Make an exact copy of all the records, one that contains none of the pictures.

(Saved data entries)
^^^^^^^^

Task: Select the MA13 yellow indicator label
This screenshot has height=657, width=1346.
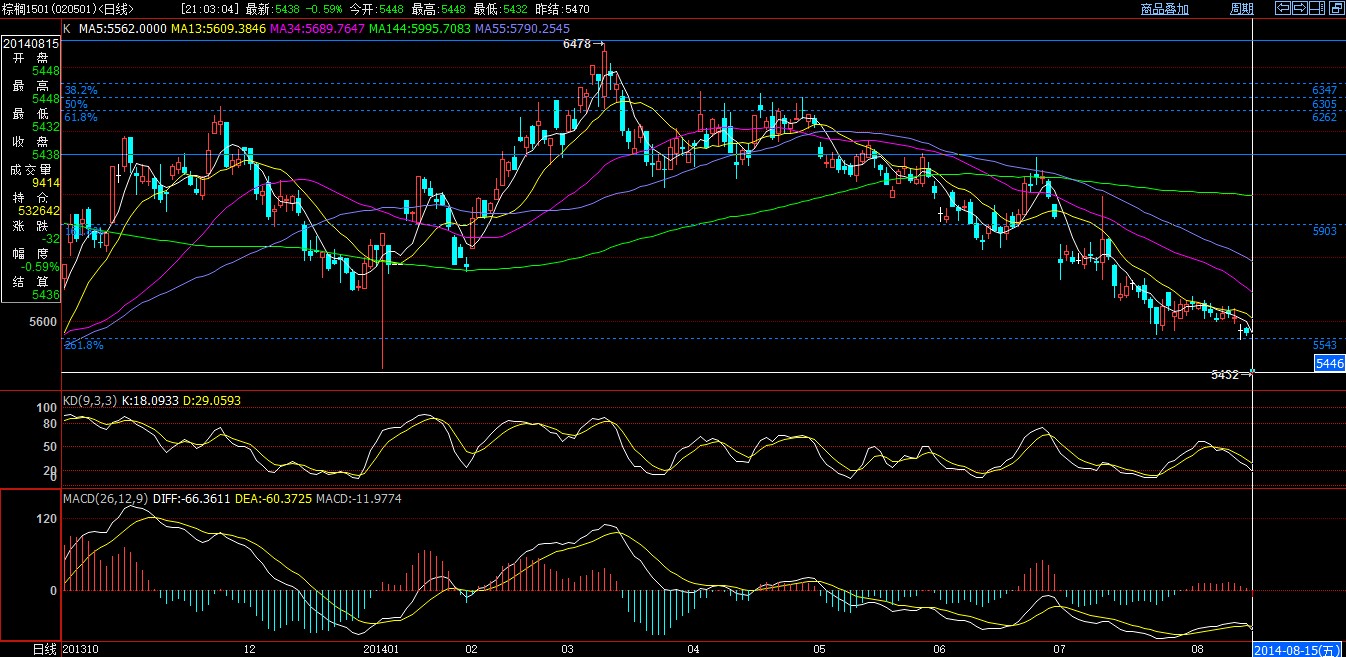Action: pos(218,29)
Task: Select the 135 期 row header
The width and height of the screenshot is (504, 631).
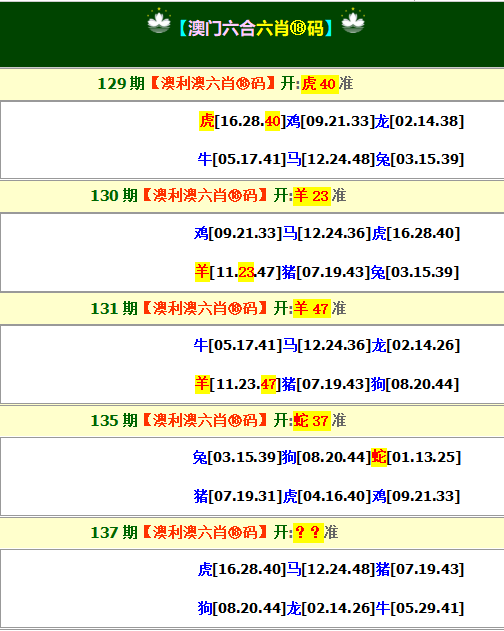Action: coord(252,421)
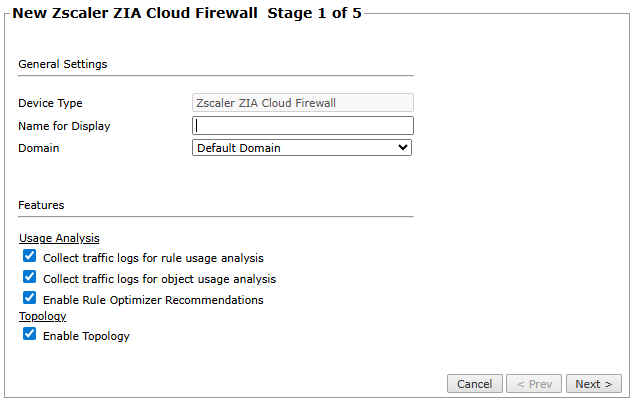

^^^^^^^^

Result of the exercise:
Task: Select the MA13 yellow indicator label
This screenshot has height=657, width=1346.
Action: pos(218,29)
Task: Select the 135 期 row header
The width and height of the screenshot is (504, 631).
Action: coord(252,421)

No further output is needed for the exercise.